By Anne Leiby
The flowers bob on the brown swirls of the river bloated with spring rain. As they float downstream, I serenade them with poetry – “the peace of wild things who do not tax their lives with forethought of grief“ – words from a Wendell Berry poem, that you, a poet, once told me “was damn-near perfect.”
Each flower I toss into the water has a story you never got to hear: the white geranium, a descendant of the last flowers that made Frank smile; the pale yellow daffodils, a gift from Sue; the tiny scilla, now naturalized into a backyard carpet of periwinkle-blue so vivid that only today’s sky may reflect a blue more perfect.
The blush pink of the dogwood is still packed tightly into a bud on the small branch that floats among the other flowers.
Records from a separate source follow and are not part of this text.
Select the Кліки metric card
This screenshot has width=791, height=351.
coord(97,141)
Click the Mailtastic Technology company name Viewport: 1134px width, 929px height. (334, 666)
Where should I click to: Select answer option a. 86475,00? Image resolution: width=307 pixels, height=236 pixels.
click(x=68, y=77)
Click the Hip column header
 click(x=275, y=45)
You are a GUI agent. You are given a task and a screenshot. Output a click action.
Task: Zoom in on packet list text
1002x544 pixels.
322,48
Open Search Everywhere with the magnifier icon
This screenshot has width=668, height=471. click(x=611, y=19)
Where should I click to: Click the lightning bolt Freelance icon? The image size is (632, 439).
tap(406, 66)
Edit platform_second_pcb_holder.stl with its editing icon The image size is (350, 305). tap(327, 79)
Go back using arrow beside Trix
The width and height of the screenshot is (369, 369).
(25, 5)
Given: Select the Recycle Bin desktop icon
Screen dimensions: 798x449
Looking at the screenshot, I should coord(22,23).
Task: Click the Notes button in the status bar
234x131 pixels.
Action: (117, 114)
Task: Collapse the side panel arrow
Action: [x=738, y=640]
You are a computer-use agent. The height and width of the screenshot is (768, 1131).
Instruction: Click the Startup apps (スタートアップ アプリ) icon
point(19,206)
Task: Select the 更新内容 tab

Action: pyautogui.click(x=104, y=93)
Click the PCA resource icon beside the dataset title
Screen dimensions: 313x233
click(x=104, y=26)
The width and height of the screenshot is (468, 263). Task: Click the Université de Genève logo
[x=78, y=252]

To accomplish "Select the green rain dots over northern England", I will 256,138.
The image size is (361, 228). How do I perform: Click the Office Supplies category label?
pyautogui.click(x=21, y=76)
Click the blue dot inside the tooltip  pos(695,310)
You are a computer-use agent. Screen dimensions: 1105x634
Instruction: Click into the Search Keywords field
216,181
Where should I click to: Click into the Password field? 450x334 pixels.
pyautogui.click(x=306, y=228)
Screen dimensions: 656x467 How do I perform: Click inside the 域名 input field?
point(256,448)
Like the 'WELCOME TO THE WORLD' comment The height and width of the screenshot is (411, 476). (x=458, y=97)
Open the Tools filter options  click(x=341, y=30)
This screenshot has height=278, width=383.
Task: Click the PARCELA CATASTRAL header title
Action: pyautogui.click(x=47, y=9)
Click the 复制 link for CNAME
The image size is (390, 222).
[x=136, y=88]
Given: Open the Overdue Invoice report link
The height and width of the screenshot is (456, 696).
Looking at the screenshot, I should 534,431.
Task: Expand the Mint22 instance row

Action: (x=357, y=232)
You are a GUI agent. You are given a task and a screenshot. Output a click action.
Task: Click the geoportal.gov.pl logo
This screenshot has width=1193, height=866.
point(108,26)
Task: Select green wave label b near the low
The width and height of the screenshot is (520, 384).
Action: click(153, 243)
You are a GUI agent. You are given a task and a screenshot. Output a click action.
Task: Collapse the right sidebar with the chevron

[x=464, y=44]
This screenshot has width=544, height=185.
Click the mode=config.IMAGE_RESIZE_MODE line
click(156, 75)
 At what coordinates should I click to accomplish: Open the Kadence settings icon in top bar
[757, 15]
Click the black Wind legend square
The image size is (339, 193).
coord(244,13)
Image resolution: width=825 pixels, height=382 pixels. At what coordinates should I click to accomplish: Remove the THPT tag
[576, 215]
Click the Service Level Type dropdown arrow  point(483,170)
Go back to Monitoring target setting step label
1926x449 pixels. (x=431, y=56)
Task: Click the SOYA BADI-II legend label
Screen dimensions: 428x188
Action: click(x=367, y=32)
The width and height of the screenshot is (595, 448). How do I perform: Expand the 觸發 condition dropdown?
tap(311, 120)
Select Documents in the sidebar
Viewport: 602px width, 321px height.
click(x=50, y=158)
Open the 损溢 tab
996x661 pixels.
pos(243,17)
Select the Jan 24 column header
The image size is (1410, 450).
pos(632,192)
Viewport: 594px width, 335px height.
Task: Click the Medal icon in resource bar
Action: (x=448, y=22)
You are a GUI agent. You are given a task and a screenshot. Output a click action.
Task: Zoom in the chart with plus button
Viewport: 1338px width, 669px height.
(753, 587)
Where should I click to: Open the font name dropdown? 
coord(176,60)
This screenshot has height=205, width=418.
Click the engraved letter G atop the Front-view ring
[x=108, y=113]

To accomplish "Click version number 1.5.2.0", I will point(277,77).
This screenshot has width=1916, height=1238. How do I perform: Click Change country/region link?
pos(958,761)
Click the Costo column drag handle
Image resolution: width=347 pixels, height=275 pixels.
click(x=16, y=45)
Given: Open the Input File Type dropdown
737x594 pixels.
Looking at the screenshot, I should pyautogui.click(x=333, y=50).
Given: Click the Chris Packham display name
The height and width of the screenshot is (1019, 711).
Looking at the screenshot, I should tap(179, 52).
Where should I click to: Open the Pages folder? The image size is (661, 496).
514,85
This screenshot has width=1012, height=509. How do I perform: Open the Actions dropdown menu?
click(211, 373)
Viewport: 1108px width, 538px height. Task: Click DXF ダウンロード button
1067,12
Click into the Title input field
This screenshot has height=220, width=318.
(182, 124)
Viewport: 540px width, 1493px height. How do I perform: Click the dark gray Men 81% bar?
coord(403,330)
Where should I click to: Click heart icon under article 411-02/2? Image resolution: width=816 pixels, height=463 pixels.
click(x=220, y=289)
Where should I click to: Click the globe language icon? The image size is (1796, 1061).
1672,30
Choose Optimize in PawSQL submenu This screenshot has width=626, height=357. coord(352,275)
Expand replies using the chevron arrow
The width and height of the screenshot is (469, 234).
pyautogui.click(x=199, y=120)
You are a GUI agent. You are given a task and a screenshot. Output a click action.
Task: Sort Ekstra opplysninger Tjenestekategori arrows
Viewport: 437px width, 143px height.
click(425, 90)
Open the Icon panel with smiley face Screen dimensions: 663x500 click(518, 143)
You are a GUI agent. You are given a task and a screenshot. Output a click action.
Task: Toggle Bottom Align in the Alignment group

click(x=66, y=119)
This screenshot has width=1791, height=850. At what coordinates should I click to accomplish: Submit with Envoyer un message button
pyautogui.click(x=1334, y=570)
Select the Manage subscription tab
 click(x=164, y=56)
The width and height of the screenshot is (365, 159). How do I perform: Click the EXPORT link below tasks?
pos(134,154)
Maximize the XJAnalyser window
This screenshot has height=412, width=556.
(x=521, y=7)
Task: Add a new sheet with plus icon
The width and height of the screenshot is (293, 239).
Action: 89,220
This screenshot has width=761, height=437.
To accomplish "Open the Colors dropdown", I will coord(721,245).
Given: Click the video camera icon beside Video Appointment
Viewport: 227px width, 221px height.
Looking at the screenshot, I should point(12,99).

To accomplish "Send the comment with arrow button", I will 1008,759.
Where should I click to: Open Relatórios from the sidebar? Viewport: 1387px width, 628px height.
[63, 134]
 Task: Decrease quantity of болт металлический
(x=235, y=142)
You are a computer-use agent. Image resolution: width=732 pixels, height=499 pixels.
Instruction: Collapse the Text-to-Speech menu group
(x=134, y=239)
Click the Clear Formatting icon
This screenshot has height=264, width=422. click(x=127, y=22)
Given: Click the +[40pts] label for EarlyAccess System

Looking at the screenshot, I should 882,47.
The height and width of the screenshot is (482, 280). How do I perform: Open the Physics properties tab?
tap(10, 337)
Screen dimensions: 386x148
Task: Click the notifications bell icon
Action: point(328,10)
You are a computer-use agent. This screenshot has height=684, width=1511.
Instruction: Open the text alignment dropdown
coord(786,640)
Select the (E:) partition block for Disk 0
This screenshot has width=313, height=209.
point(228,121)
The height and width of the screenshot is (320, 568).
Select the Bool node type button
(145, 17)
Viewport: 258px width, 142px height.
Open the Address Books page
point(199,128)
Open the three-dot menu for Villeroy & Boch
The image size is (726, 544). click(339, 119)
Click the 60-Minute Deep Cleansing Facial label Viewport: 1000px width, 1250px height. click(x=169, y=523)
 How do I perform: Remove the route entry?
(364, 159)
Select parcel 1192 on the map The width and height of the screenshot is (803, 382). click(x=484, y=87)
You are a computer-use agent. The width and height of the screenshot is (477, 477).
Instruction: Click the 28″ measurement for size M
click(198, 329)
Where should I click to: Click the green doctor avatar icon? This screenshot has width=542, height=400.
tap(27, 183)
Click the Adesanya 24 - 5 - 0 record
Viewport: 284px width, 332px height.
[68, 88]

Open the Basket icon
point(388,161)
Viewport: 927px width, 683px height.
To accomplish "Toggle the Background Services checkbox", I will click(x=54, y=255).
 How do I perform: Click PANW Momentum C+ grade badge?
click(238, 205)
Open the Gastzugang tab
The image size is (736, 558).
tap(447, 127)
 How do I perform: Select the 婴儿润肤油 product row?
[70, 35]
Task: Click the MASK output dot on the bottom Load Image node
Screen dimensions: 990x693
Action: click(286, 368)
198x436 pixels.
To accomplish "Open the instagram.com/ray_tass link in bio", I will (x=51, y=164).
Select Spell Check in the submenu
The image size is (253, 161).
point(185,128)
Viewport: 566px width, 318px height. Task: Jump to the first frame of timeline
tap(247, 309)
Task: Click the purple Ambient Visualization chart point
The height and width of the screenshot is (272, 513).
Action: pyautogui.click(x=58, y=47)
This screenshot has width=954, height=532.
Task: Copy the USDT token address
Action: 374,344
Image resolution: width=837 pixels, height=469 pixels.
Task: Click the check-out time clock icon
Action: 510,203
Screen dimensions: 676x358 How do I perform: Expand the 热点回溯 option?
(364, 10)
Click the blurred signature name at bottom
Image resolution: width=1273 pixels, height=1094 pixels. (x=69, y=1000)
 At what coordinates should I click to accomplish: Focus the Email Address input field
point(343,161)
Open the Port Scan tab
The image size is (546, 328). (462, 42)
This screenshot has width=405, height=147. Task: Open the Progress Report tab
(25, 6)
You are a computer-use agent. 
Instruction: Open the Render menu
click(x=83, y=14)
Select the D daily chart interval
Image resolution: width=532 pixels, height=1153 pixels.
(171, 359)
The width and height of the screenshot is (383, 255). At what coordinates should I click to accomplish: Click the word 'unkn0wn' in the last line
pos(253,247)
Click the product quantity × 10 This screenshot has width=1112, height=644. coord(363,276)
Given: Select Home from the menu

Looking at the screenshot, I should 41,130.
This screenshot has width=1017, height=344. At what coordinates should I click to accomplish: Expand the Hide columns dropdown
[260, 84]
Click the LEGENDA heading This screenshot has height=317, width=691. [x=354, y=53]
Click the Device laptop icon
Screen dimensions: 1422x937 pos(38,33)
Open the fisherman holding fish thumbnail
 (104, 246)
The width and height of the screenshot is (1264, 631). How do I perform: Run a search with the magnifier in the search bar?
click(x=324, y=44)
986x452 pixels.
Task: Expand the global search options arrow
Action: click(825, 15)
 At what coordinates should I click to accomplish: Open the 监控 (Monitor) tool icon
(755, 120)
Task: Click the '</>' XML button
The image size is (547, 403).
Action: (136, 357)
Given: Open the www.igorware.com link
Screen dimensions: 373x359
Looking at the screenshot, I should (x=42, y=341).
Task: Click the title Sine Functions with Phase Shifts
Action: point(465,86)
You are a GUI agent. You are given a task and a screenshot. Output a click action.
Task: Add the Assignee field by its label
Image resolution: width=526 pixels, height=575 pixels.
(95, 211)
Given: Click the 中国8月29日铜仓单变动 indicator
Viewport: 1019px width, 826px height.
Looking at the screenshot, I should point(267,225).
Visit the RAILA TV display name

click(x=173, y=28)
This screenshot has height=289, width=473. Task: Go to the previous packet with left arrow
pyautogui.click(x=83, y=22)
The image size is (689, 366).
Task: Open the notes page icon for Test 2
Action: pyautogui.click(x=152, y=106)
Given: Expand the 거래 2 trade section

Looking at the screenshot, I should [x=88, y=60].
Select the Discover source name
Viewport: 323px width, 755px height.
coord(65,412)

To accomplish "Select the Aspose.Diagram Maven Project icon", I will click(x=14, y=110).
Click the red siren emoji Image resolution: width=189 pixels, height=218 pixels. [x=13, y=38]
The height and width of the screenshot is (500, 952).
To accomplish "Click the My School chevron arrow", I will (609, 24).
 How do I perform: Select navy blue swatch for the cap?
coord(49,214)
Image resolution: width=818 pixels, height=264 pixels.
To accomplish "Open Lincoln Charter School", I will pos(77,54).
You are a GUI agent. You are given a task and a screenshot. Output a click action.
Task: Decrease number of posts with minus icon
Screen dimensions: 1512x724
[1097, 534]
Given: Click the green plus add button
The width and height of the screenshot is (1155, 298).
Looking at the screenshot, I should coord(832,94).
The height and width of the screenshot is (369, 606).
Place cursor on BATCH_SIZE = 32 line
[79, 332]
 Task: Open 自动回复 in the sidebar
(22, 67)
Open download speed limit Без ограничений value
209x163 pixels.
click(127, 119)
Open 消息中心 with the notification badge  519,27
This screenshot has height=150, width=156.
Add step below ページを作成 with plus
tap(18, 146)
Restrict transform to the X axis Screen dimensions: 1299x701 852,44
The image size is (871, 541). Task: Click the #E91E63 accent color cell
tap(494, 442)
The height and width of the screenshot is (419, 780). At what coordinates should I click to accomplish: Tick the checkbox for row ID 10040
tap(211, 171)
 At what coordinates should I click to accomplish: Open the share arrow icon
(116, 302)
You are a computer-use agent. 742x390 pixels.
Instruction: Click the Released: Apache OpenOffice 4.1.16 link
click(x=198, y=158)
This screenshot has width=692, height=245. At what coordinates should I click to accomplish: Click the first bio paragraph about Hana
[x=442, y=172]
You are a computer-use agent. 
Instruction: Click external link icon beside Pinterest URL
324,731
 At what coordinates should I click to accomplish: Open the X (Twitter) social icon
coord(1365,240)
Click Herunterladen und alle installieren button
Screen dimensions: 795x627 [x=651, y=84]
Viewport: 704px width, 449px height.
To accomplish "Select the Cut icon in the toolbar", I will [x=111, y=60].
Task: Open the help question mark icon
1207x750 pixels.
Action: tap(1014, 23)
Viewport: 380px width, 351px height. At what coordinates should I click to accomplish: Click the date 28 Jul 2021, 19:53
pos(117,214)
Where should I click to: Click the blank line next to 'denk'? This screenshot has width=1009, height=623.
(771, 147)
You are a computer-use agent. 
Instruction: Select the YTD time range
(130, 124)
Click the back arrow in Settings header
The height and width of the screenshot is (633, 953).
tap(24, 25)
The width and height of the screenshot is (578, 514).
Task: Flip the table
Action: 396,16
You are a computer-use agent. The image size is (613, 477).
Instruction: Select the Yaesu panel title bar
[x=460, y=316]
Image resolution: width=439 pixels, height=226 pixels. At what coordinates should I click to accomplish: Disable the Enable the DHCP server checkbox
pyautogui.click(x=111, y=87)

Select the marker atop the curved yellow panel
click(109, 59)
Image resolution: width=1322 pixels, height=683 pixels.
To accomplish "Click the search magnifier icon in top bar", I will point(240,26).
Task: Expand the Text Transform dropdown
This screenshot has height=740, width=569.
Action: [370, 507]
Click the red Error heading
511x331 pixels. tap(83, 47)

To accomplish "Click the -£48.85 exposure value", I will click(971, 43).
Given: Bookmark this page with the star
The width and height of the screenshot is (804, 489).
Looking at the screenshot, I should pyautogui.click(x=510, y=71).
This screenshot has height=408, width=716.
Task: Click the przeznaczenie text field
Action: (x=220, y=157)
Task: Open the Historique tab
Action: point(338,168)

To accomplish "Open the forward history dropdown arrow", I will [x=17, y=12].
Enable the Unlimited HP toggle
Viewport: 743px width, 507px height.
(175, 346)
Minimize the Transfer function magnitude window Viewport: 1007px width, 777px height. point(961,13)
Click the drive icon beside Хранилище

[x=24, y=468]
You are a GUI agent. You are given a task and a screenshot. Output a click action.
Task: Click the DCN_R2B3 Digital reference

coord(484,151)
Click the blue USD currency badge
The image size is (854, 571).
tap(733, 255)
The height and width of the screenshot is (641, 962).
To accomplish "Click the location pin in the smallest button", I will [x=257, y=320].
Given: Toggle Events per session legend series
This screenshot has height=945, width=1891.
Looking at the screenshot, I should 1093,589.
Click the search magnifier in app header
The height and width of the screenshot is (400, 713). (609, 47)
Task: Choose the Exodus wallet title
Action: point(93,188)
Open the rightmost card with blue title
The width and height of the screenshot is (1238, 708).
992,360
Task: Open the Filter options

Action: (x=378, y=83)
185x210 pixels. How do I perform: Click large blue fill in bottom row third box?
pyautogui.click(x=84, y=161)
That tree, planted in your memory and now ten years old, has been with us as long as you have been gone.
Unlike the peace of the wild things in the damn-near perfect poem, I have grieved, I have suffered, I have missed you, sister. But today, at this place where I slipped your ashes into these waters ten years ago, I watch as the blossoms catch a cross current and turn around. The tiny, ten-flower regatta sails before me, and finally, I smile on this day. I breathe in the joys and sorrows forever entangled in every moment, as the flowers turn away, bound again for the sea.
Anne Leiby lives, writes and works in the environmental field in the Boston area. She is grateful for the life of her sister, Jeanne M. Leiby, a writer who will forever be a source of inspiration.